"""

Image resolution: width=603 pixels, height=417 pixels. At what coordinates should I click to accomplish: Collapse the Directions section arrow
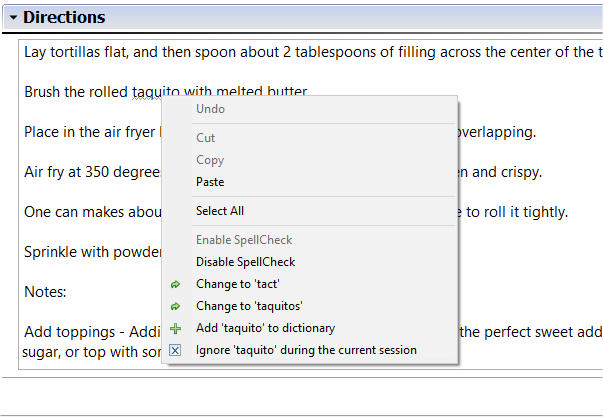click(13, 17)
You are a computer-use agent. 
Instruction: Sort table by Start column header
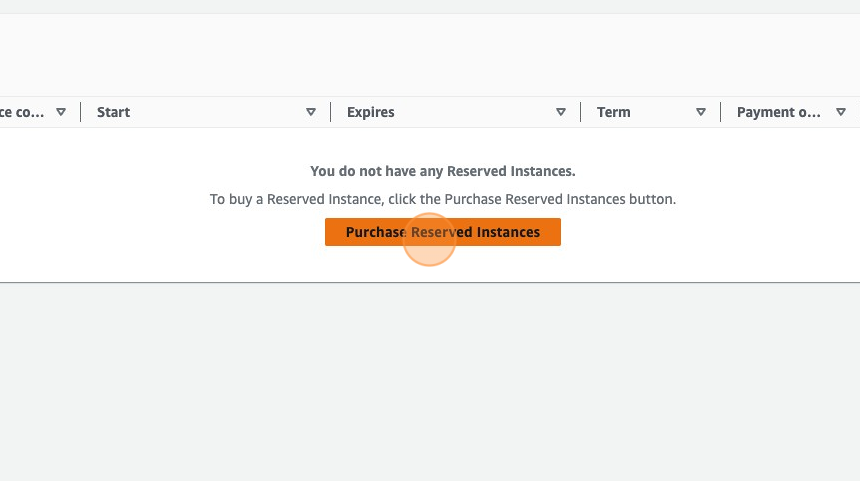pos(114,112)
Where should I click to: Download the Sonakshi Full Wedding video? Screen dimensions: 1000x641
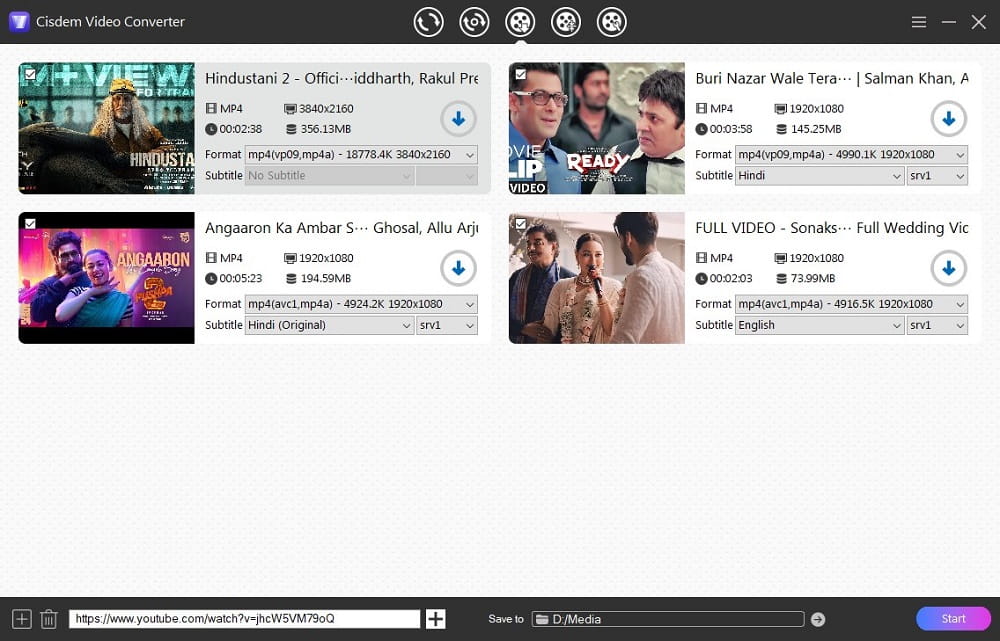point(948,268)
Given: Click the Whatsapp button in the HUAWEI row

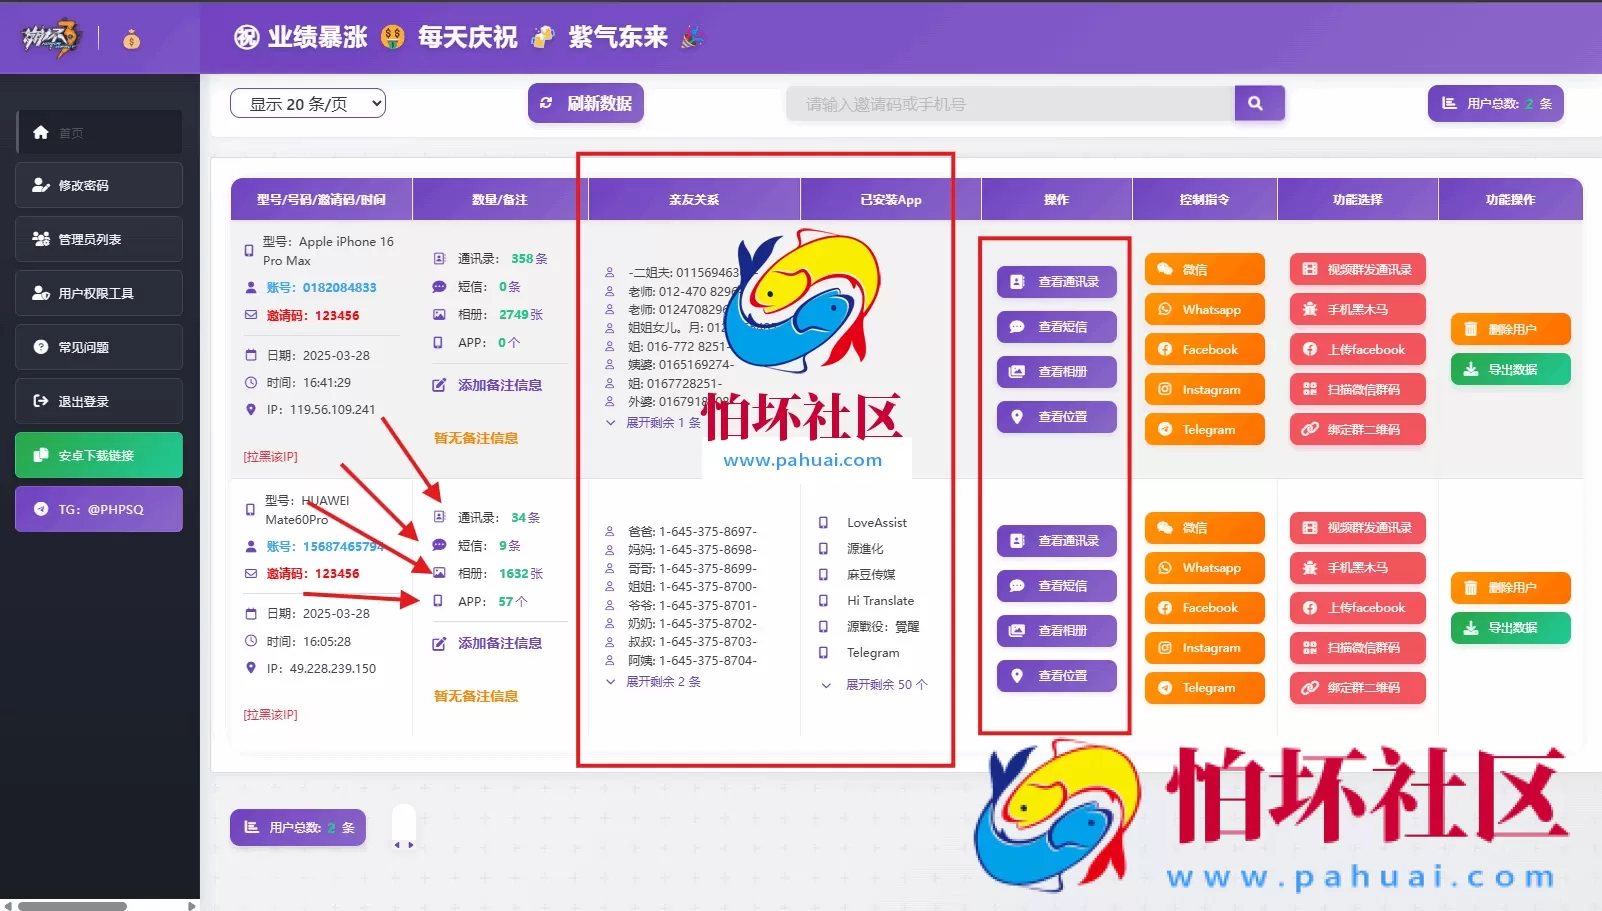Looking at the screenshot, I should tap(1204, 568).
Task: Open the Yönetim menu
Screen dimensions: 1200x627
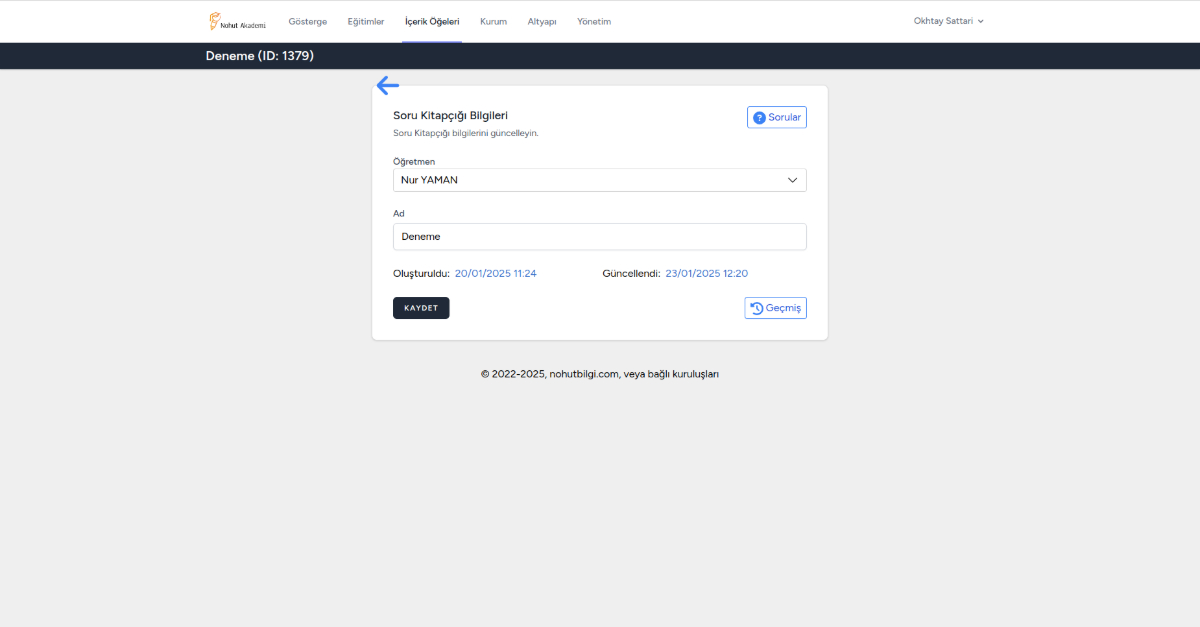Action: point(594,21)
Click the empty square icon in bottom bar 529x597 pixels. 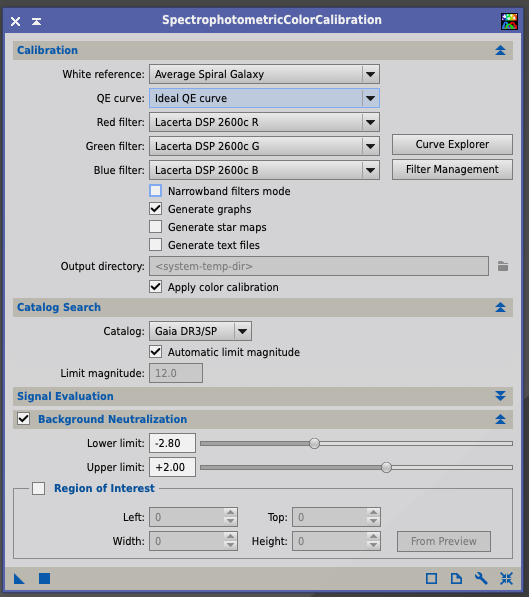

"""

• [Directions for this task]: The entries are to be copied exactly, and each image is to be omitted.

• [Reply to the exercise]:
Image resolution: width=603 pixels, height=417 pixels. At what coordinates should I click to accomplish: Collapse the Directions section arrow
click(13, 17)
You are a computer-use agent. 
Instruction: Sort table by Start column header
pos(114,112)
Where should I click to: Download the Sonakshi Full Wedding video? Screen dimensions: 1000x641
point(948,268)
Given: Click the Whatsapp button in the HUAWEI row

Looking at the screenshot, I should tap(1204, 568).
Task: Open the Yönetim menu
Screen dimensions: 1200x627
Action: point(594,21)
Click the empty square icon in bottom bar 529x597 pixels. 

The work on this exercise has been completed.